Unfortunately, the performances are all they can be given the rather limited character base. That is to say, pretty poor. James Caviezel does nothing in the film except carry the same one-note expression. Suffering comes extremely easily to this actor, so much so that one feels that ease too much. This is basically Caviezel on auto-pilot, and considering that he is basically the film's most important character, one can definitely see a problem. He's usually annoying in the role, as he repeats many of his same expressions and body movements throughout. A very typical portrayal that offers nothing in the way of depth, something necessary for a film of this type.
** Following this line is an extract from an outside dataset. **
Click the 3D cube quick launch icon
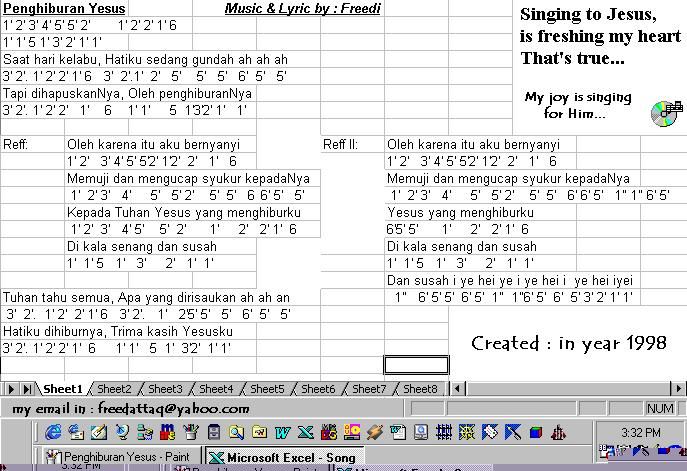535,433
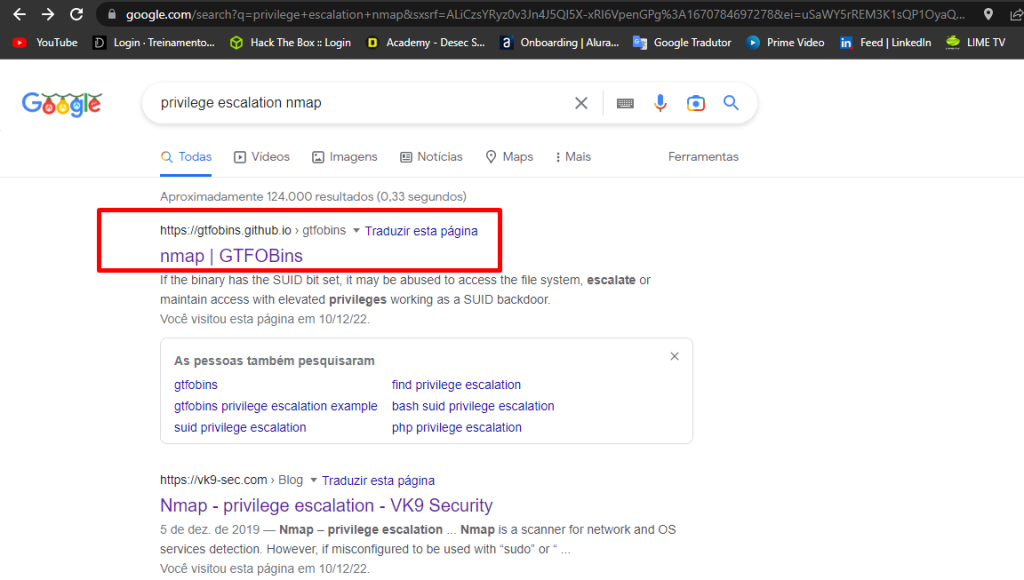Image resolution: width=1024 pixels, height=580 pixels.
Task: Open the Mais dropdown menu
Action: (x=572, y=157)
The only two actors truly of note here are Hristo Shopov as Pontious Pilate and Rosalinda Celentano as Satan (you know you have a problem when the fricken Devil comes off as more interesting then the heavenly saviour). Shopov suggests a very conflicted man, and he is constantly interesting to watch. He makes me feel sad that he wasn't included in the movie a little bit more. Celentano as the Devil is just stunning. With a single look, she can instil a terror equivalent to each audience members' greatest fear. Her body language is graceful, and yet frighteningly seductive. The way in which she is able to draw all eyes to her just by appearing in the frame is extraordinary.The Passion of the Christ is a flawed film, and that's disappointing. It could have been a fantastic story about Jesus Christ, although it drops the ball on more then a few occasions. It gets boring quickly, most of the sequences in the film practically sweat camp value, and aside from some excellent technical work, there's really nothing going on here accept watching a movie obviously made for only one specific audience. Sorry, but films have to be accessible for anyone coming into the cinema, regardless of knowledge or religion. Things like underdeveloped flashback moments, or major elements left out solely because some members of the audience already know about them is just lazy filmmaking. Those moments are key to establishing the character of Christ, and they don't do this successfully at all. Thus dramatic weight is lost. Ultimately, much of what the film could have been is lost as well.